When We Were Kings est un film qui aurait pu ne jamais se faire. Il nous arrive vingt-trois ans après l'heure de son tournage comme si de rien n'était. Les hésitations, bifurcations, embrouilles et coups du sort qui ont accompagné sa genèse ne rendent que plus direct ce documentaire en liberté qui vient de décrocher l'oscar du genre et prend dans sa mire le Mohammed Ali d'une généreuse époque.

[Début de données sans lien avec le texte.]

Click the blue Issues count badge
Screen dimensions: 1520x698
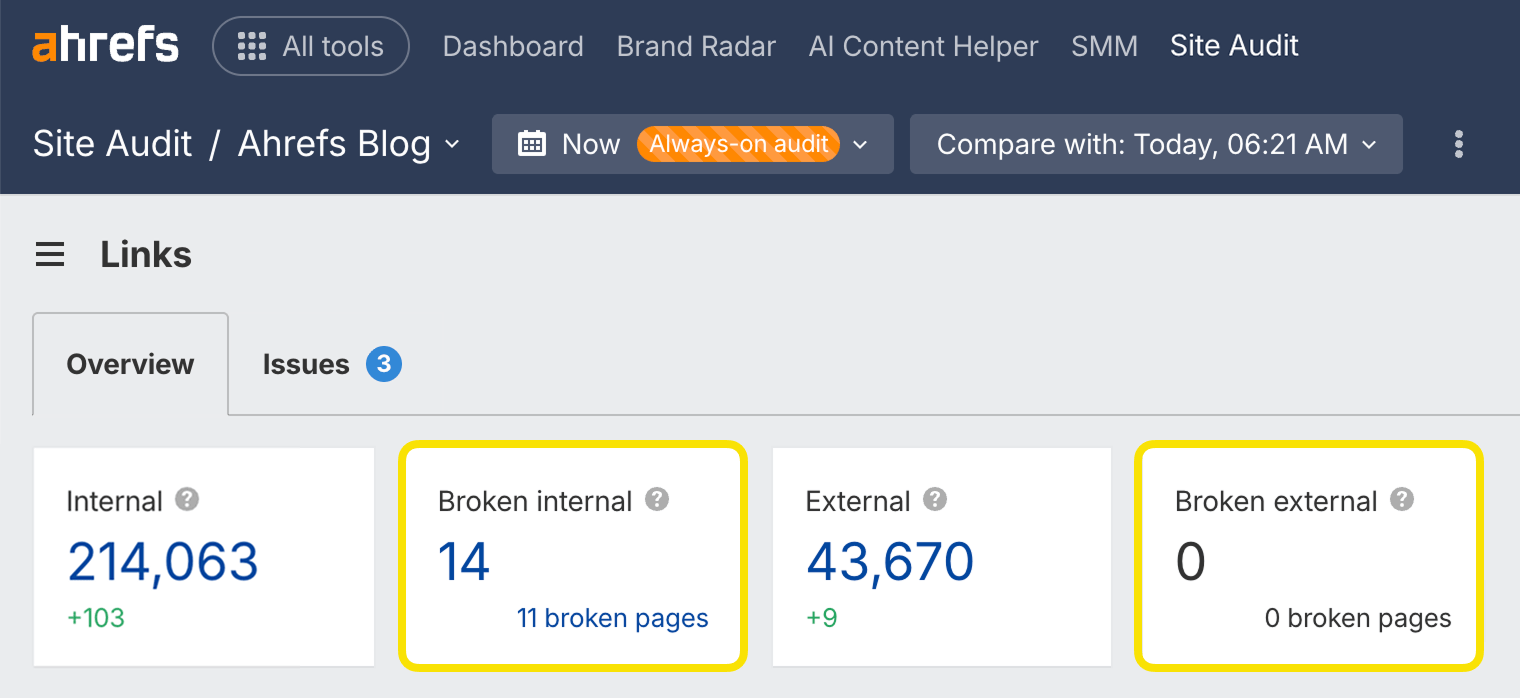(x=382, y=364)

Le boxeur, débarqué en 1974 en Afrique pour le «combat du siècle» contre George Foreman, est devenu par hasard le coeur d'un film dont il aurait dû fréquenter la périphérie. C'est comme s'il en avait pris les commandes. Il se joue de la caméra comme s'il se tenait entre les cordes, avec un sens très sûr de l'esquive et du harcèlement, des allers-retours saisissants entre le calcul et l'improvisation, une puissance magnétique de démolisseur qui se régale du moindre espace et pose méthodiquement, comme à chaque round de sa carrière, le sens d'un combat au sens large. «J'ai une mission», souffle Ali à l'équipe qui le suit pas à pas dans sa retraite de Kinshasa où il est accueilli en prophète. «Au diable l'Amérique! Après 4 000 ans d'esclavage, je rentre chez moi, je suis de retour en Afrique.» «Je vais combattre pour mon peuple, lance-t-il aussi. Pour ceux qui dorment sur le pavé, pour les camés, pour les prostitués"» Et puisqu'il ne serait pas Ali s'il était d'un bloc, il retourne les questions comme un gant: «Quel message pour les enfants américains?»